_Stated problem_
Convert the lines that begin at the one containing "Where should I click to: Select" and run through the end of the records into a Markdown table with the columns No. and Line, numbering each row and leaving out blank lines.

_Supplied entries_

● ● ●

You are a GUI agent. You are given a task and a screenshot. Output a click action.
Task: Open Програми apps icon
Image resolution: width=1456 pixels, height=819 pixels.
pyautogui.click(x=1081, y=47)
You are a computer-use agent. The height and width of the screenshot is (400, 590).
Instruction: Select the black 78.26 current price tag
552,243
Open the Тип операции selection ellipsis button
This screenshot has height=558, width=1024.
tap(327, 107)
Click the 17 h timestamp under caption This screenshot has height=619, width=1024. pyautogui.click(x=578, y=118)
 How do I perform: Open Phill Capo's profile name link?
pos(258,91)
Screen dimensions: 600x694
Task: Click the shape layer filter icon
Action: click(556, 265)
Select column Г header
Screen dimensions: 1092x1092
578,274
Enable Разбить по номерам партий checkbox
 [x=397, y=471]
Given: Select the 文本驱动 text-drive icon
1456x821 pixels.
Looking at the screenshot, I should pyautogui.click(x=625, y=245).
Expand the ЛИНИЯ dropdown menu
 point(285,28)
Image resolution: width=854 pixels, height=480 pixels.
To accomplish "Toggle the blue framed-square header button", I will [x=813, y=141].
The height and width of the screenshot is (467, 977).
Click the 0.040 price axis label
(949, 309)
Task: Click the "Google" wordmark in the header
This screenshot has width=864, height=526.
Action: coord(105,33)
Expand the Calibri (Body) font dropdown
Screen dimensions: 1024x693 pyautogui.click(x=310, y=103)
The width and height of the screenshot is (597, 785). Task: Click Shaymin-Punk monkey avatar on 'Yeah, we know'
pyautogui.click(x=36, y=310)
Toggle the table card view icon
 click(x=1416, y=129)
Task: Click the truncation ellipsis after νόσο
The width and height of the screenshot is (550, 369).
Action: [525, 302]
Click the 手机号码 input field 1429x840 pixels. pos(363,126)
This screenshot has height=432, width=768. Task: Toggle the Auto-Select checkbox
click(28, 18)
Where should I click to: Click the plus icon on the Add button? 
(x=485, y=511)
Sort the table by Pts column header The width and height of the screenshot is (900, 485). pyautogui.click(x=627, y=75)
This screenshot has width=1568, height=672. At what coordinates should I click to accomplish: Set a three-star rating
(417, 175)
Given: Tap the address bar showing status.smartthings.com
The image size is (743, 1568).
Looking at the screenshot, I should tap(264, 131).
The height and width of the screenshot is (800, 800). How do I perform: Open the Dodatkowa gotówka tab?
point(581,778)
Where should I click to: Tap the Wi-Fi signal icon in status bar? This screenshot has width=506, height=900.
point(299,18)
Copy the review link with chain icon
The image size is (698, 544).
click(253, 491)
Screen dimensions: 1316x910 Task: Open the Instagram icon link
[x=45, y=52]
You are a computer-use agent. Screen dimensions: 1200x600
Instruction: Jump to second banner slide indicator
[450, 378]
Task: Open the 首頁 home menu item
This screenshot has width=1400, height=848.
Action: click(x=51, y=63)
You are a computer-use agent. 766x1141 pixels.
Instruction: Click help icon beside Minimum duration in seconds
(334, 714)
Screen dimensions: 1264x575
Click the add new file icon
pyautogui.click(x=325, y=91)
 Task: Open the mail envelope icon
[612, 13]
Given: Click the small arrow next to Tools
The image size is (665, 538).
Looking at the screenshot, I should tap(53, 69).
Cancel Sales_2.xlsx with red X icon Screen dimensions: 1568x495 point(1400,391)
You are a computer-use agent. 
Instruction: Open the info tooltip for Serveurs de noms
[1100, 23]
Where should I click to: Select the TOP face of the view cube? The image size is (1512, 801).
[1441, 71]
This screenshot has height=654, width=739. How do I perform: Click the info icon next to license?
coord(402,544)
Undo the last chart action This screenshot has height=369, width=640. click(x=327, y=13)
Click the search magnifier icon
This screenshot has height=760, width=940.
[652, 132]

● ● ●

_The output_
| No. | Line |
|---|---|
| 1 | Where should I click to: Select the TOP face of the view cube? The image size is (1512, 801). |
| 2 | [1441, 71] |
| 3 | This screenshot has height=654, width=739. How do I perform: Click the info icon next to license? |
| 4 | coord(402,544) |
| 5 | Undo the last chart action This screenshot has height=369, width=640. click(x=327, y=13) |
| 6 | Click the search magnifier icon |
| 7 | This screenshot has height=760, width=940. |
| 8 | [652, 132] |